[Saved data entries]
□ □ □ □
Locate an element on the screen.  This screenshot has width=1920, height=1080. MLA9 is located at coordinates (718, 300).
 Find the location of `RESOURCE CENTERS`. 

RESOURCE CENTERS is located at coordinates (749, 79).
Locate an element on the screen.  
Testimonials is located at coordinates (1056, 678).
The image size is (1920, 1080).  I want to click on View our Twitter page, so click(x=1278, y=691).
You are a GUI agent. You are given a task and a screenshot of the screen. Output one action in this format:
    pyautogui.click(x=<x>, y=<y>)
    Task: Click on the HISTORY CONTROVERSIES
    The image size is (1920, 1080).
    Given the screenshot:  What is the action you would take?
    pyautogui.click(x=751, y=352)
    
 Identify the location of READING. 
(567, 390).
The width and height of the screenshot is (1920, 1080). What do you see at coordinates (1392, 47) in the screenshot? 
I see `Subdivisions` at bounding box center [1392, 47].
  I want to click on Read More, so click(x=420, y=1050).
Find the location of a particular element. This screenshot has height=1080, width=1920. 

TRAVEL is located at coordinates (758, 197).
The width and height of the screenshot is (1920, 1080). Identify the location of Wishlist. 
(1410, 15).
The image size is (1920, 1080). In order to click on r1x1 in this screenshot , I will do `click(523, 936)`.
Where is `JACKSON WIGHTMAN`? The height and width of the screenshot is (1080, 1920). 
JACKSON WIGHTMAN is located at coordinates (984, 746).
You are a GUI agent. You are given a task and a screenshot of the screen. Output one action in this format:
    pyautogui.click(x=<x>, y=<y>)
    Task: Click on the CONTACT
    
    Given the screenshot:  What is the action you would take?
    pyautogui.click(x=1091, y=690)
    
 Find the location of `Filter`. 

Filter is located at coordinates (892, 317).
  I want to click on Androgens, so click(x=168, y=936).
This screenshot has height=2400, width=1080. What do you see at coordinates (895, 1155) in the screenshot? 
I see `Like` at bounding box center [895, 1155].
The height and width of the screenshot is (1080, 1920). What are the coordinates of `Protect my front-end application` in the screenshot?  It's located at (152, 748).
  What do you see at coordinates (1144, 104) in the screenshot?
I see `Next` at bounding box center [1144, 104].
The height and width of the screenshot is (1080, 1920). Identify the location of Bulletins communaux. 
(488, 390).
□ □ □ □
→ Aim
Lay out part of the listing as a two-column CSV with the columns request and answer, one row per request, putting each value in a single quoted field with line breaks replaced by spaces. Begin at the line that has "Find the location of a" and stop after the line that has "(1410, 15).".

→ Right answer
request,answer
"Find the location of a particular element. This screenshot has height=1080, width=1920.","TRAVEL is located at coordinates (758, 197)."
"The width and height of the screenshot is (1920, 1080). Identify the location of Wishlist.","(1410, 15)."